QueryColumn's internal data is grown beyond required size
Description
Environment
Attachments
- 13 Mar 2025, 02:21 pm
- 16 Jan 2025, 12:29 pm
relates to
Activity
Zac Spitzer 13 March 2025 at 14:21
it’s a good change! re-enabling it
https://github.com/lucee/lucee-testlab/actions/runs/13836434713/attempts/1#summary-38714045416
Zac Spitzer 13 March 2025 at 13:50Edited
I’m temp reverting this change in 6.2.1.64 to compare against 6.2.1.63 to do some benchmarking, to rule out a perf regression due to this on testlab
https://github.com/lucee/lucee-testlab/actions/runs/13788879542/attempts/2#summary-38711068483
Zac Spitzer 11 February 2025 at 14:25
Brad Wood 16 January 2025 at 19:25
@Zac Spitzer There’s nothing wrong with it, per se.
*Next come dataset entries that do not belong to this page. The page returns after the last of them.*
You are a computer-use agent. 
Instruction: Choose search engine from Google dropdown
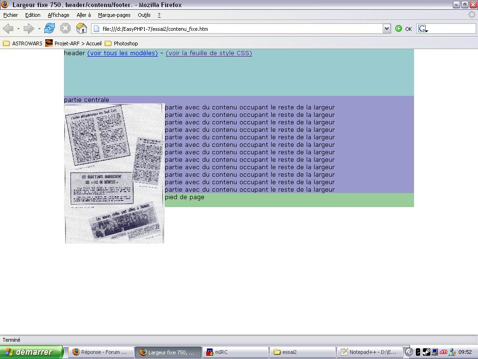coord(423,29)

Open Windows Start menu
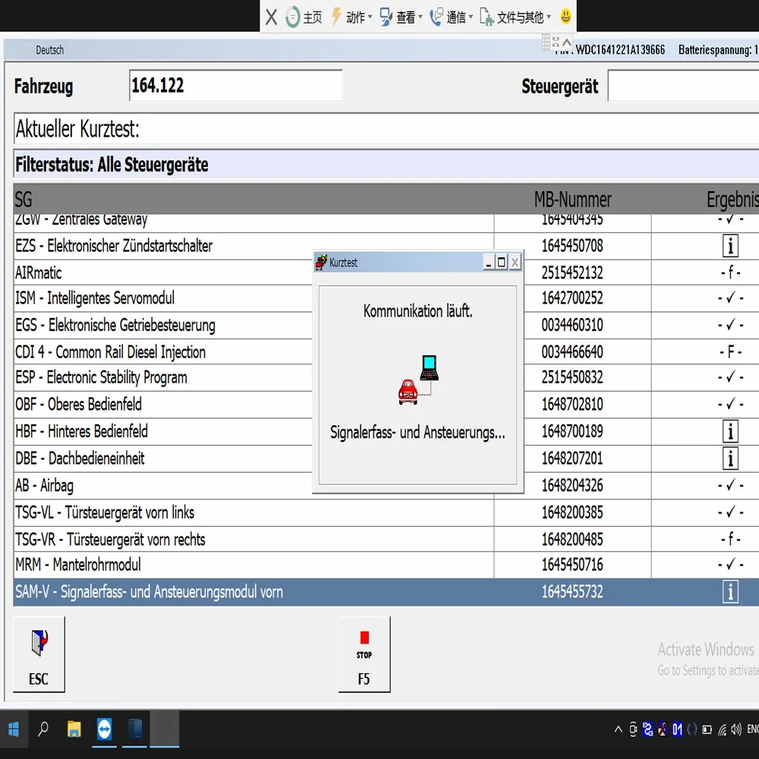click(x=14, y=730)
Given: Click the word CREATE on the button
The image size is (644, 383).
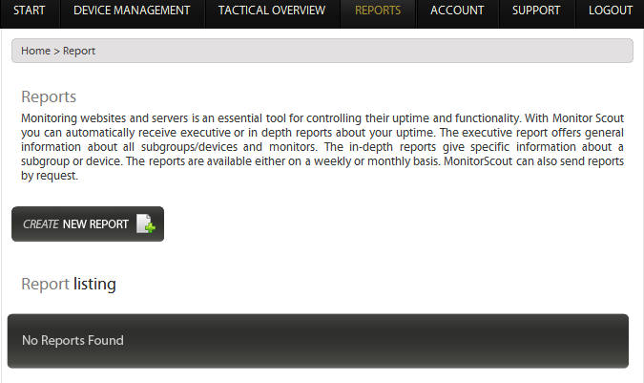Looking at the screenshot, I should click(40, 224).
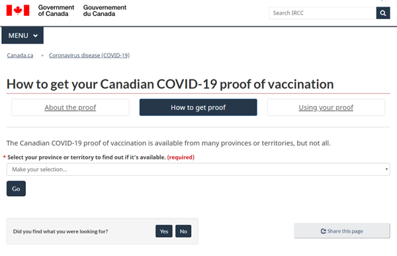Click the MENU chevron arrow
397x256 pixels.
[36, 36]
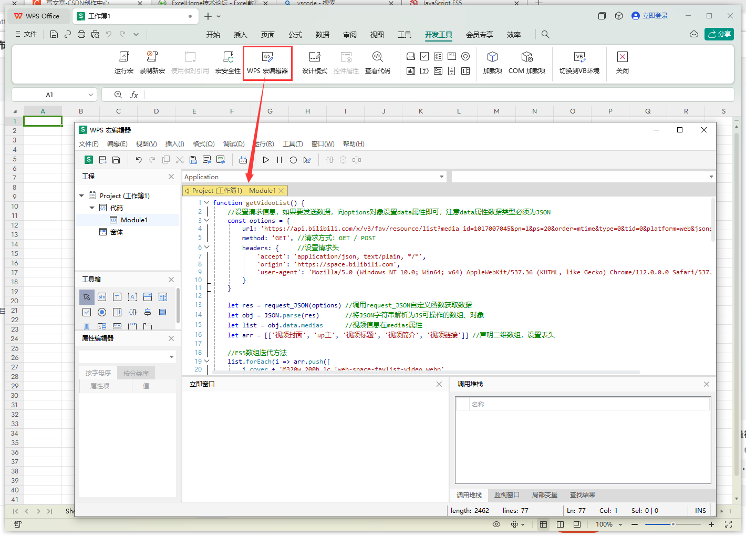Click the 录制新宏 icon in the ribbon

tap(152, 62)
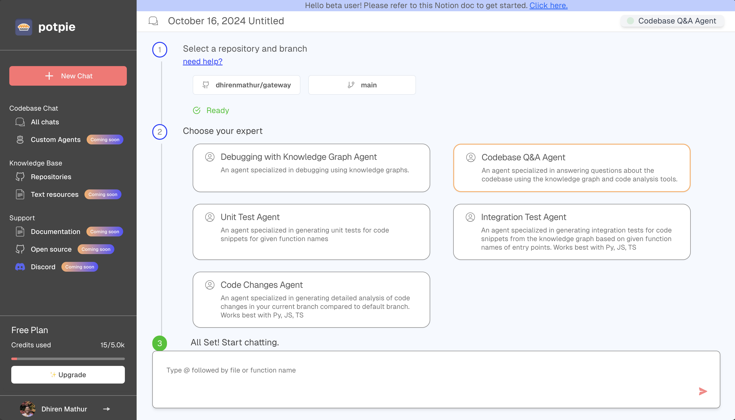Click the All Chats sidebar icon
735x420 pixels.
(20, 121)

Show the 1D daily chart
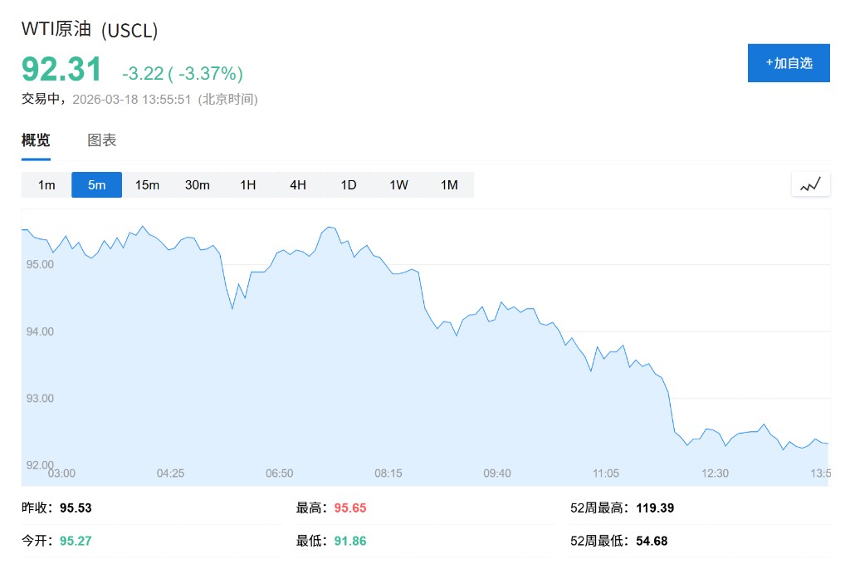click(349, 184)
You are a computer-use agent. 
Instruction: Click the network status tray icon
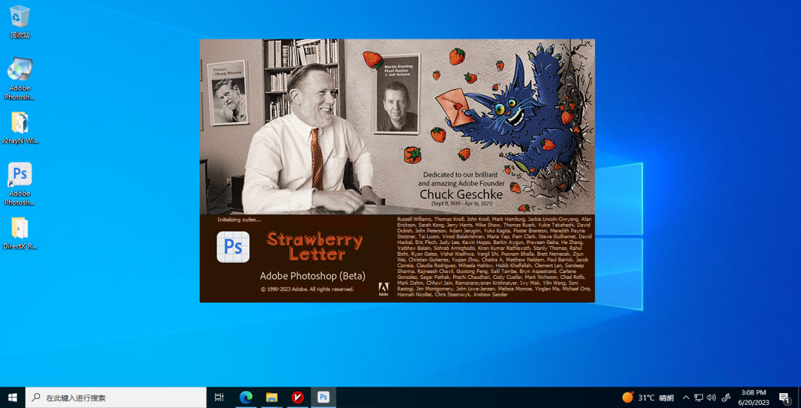699,398
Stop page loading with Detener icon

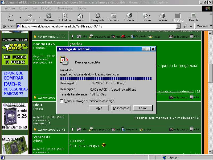[49, 16]
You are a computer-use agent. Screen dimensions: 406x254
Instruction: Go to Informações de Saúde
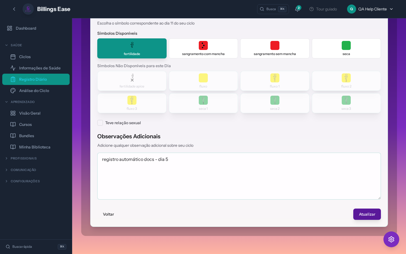point(40,68)
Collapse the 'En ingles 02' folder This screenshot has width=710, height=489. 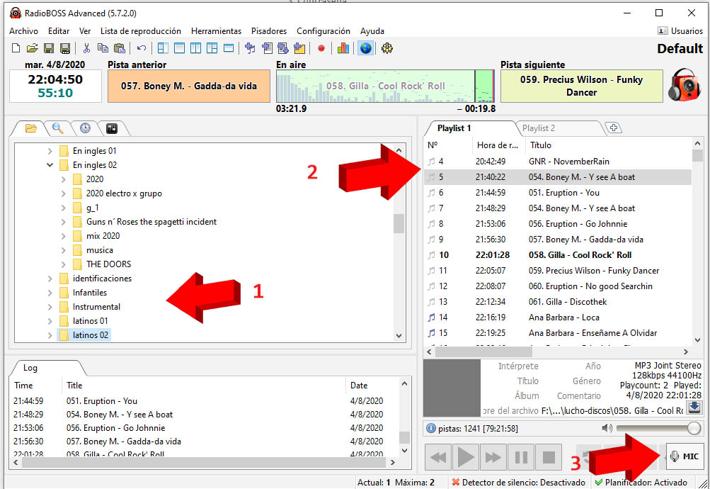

This is common in the internals of many built-in Java data structures such as a string builder or arraylist. They allocate additional size in their internal data to prevent the overhead of having to grow more often. When doing my last round of performance improvements for Lucee, I found that building a large query object (thousands of rows up to a million rows) spent a very large amount of time growing all the arrays (each column must be grown separately), and worse yet-- the “grow” code is synchronized so it grinds all threads to a halt every time it grows. What this does is sacrifice a small amount of unused memory for the benefit of not having to grow as often. The idea is, if the query makes it to 4 rows, it’s likely to grow to 8 rows. And it it makes it to 200 rows, it’s likely to grow to 400 rows, etc. 2x was the sweet spot I had found in my testing that really optimized large queries with hundreds of thousands of rows that needed added. The larger the query gets, the longer the array copy takes, so the more important it is to avoid it! It may seem excessive, but the overhead of null items in a native Java array is very small. It’s just a null pointer on the heap, which is 4KB (for a compression pointer) on a 64 bit machine.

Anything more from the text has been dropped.